> Request A
Update the passage on defense work: start at "Even more challenging" and stop after "understand the defendant.", with "calendar" changed to "docket".
> Request B
Extend the passage on defense work past its final sentence.

> Text shown
= = = =

The second fundamental fact about being a defense attorney is that we usually are responding to allegations rather than formulating them. We begin our representation in a reactive state, responding to allegations and theories that a plaintiff may have spent months or even years formulating. We are playing catch-up from the beginning, as we learn the case and begin formulating our defenses.
The plaintiff’s theory may change and evolve as the record is developed. A skilled plaintiff’s counsel will abandon claims or theories that are not well-supported by the record, and will develop new theories that may not have been apparent early in the case. I have seen the entire theory of the case change completely as late as opening statement at trial. When that happens, it is difficult to discard witnesses, theories, nice-looking demonstratives and the like on a few moments notice, but that is what we must do. As the plaintiff’s attack changes and becomes more focused and streamlined, so must the defense, as it must meet the attack squarely. We become so invested in our cases that this streamlining process is much harder to do than it seems. Having anticipated every possible angle of attack, it is hard to maintain the discipline to focus only on what is actually presented. Introducing any unnecessary fact, witness, or evidence creates risk of distraction or worse – harming the client’s case.
Even more challenging than streamlining is to anticipate and be proactive throughout the life of the case. We must look for opportunities to take control where possible. Seeking control may be as simple as taking control of the calendar and the discovery scheduling order. It also extends to developing the narrative, however. It is safest to have our clients prepared to volunteer nothing, and reveal as little as possible. At the time of trial, however, we must have a compelling story to tell. If we are merely reacting to plaintiff’s development of the evidence throughout the life of the case, we are not developing a story to tell the jury that will paint our client in a favorable light. There is a delicate balance between making the plaintiff, who has the burden of proof, prove his case, but giving the factfinder some reason to like and understand the defendant.

= = = =

> Given information
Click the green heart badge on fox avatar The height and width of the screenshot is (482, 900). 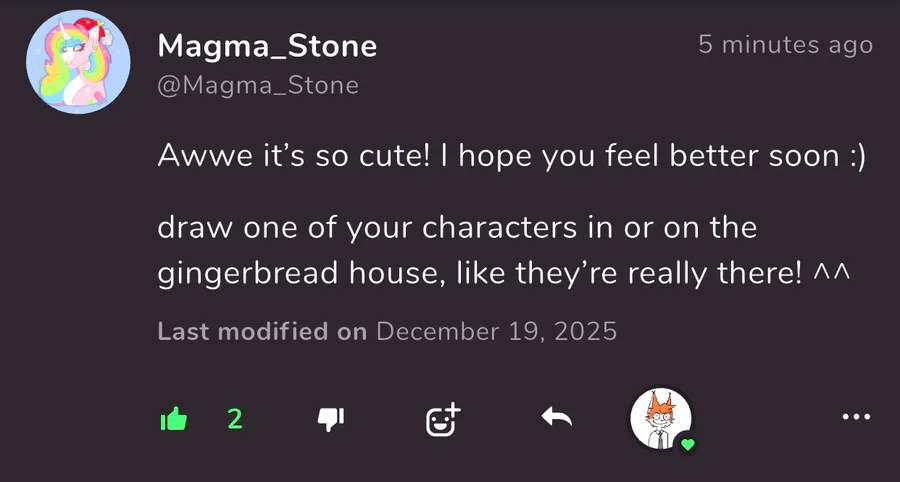pos(687,444)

= = = =

> Task answer A
Even more challenging than streamlining is to anticipate and be proactive throughout the life of the case. We must look for opportunities to take control where possible. Seeking control may be as simple as taking control of the docket and the discovery scheduling order. It also extends to developing the narrative, however. It is safest to have our clients prepared to volunteer nothing, and reveal as little as possible. At the time of trial, however, we must have a compelling story to tell. If we are merely reacting to plaintiff’s development of the evidence throughout the life of the case, we are not developing a story to tell the jury that will paint our client in a favorable light. There is a delicate balance between making the plaintiff, who has the burden of proof, prove his case, but giving the factfinder some reason to like and understand the defendant.

> Task answer B
Having enjoyed the privilege of practicing as a defense attorney in North Carolina for almost 35 years, I have learned everything I know from my partners and colleagues, from counsel for co-defendants, and from many able plaintiffs’ counsel. Small courtesies along the way have meant a great deal. I remember very senior lawyers from my own firm and from other firms, helping me out when I was a young lawyer – driving to remote depositions, conferring regarding strategy, and some off-the-record praise and encouragement from opposing counsel. What it means to me to be a defense counsel today is to pay it back to the best of my ability. I hope to extend a helping hand to younger attorneys so they can learn the tricks of the trade, but more importantly, come to enjoy the spirit of collegiality and professionalism that makes one a truly effective defense attorney.